Now with the “must differentiate” clause, I partly agree with her.  Here are some realistic pros and cons:

First the Cons:  Each time you break up society into more parts or identities, you are creating more special interests and agendas, thereby introducing ever more conflicts of interest and problems that need resolving.  This can lead to insanity trying to deal with them all, and that is why we have laws against discriminating against race, creed, color, gender, ethnicity or veteran status.  When we come to work or go to school, isn’t it best practice to keep the blinders on with respect to that and treat others based on their merits, performance and behavior while taking any true disabilities into account?  Dr. Smith disagrees.  However a scholarly historian might see this “differentiating” mandate as a new “Divide and Conquer” strategy, building a movement of diverse groups, all with a Cultural Marxist interest in undermining our Western Culture and diminishing free speech for the current White Majority — the coalition of the aggrieved. The role of Whites in all this is to be guilty and step aside as all these other groups are promoted.

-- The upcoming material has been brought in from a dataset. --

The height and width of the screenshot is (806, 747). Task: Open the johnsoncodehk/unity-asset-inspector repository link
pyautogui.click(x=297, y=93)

The Pros:  We do need to differentiate groups that historically masquerade under White identity when it benefits them (purposely placing their “out-group” in bad light) or when they get caught in a shameful event (thereby concealing recognition of their true “ingroup” from society).  These people embrace another identity completely when they meet in their organizations and their families or accept accolades.  For example: Leonardo DiCaprio, White European-American, was cast as the abominable and greedy Jordan Belfort of The Wolf of Wall Street (Belfort is Jewish and very explicitly depicted as Jewish in the autobiographical book version, but no one watching the movie would realize this with DiCaprio playing the lead);  and Donald Sterling, a.k.a. the Donald Tokowitz, owner of the L.A. Clippers was described in the media as a “White racist” after his racially tinged comments were caught on tape; or how about the current news where President Obama has nominated yet another “White” Supreme Court Justice, Merrick Garland.  Here, the media conveniently omits the fact that it would bring the 2% Jewish population to representing 45% of the highest court in our land — perhaps a bit of over-representation given that there is not one Protestant justice; and then there’s the famous American rabbi, Stephen Wise, who admitted in the 1938 that Jews are Jews first and foremost, saying in a speech: “I was a Jew before I was an American. I’ve been an American all my life, but I’ve been a Jew for 4,000 years”.

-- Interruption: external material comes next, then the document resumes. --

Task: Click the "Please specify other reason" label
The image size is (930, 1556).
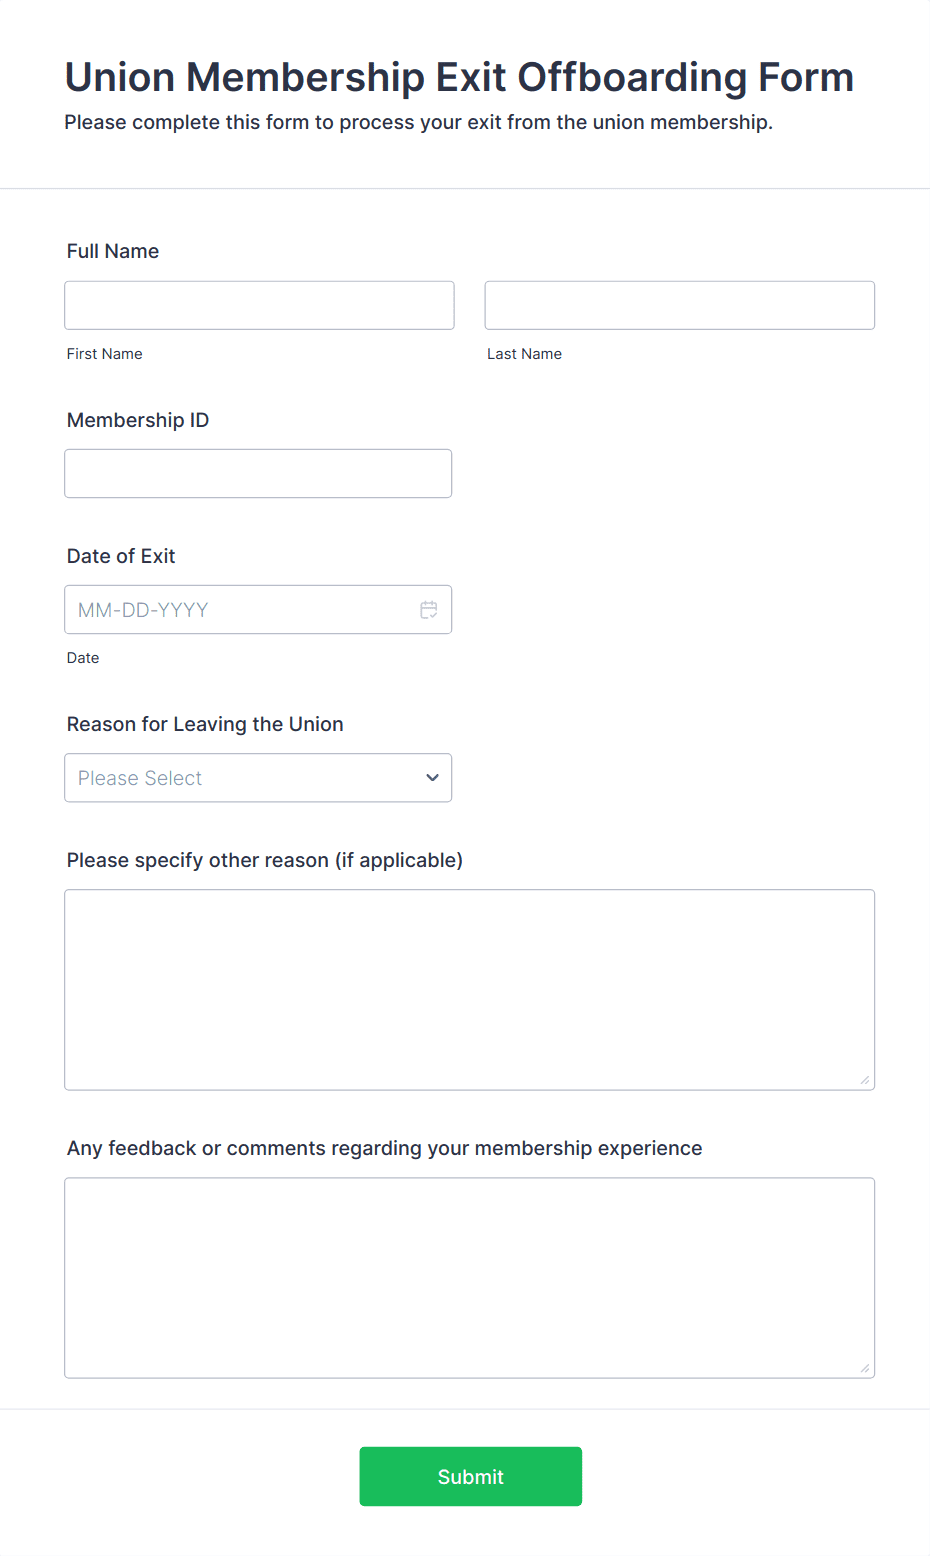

Professor Smith made much of the history of our country being a reason for not allowing a fresh start with a centered pendulum.  So maybe it’s time to restudy all those White people in the history books, to really scrutinize those who have enabled radical change, advocated and financed the movement against the basic foundations of Western culture, or those who’ve lobbied in Congress not to have their true identities distinguished in censuses as other than White Caucasian … and to see, perhaps, where their identity and agenda might be leading?  Apply some differentiation to current affairs and you’ll find that it is not Whites that are privileged.

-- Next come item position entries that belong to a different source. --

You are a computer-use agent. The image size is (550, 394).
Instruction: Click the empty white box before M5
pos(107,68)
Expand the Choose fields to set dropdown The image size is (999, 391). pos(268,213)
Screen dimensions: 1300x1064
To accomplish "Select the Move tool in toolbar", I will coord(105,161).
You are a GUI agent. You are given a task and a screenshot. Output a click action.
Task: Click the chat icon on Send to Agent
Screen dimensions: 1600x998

Not permitting the special interests of organized White people to be recognized is oppressive racism. Shouldn’t Whites organize as Whites, not to engage in self-flagellation about the past, but to assert their very real interests in the present, such as shaping immigration policy in their interests just as every other group does?  Inclusiveness in Dr. Smith’s world is exclusive of Whites.  This is fraud on her part.   And unless we navigate the true inequities and fallacies in the imperative for greater diversity, then we may be in dire straits … as Dr. Daryl Smith’s strategies are being readily accepted, promoted and institutionalized at present, and not just in academia.

There is much beauty in the human diversity of our natural world, but it is truly sad that there may be a day in our distant future where it is not so much seen, thanks to the imperative of professors like Dr. Daryl G. Smith and those at the top who enable her power to make change.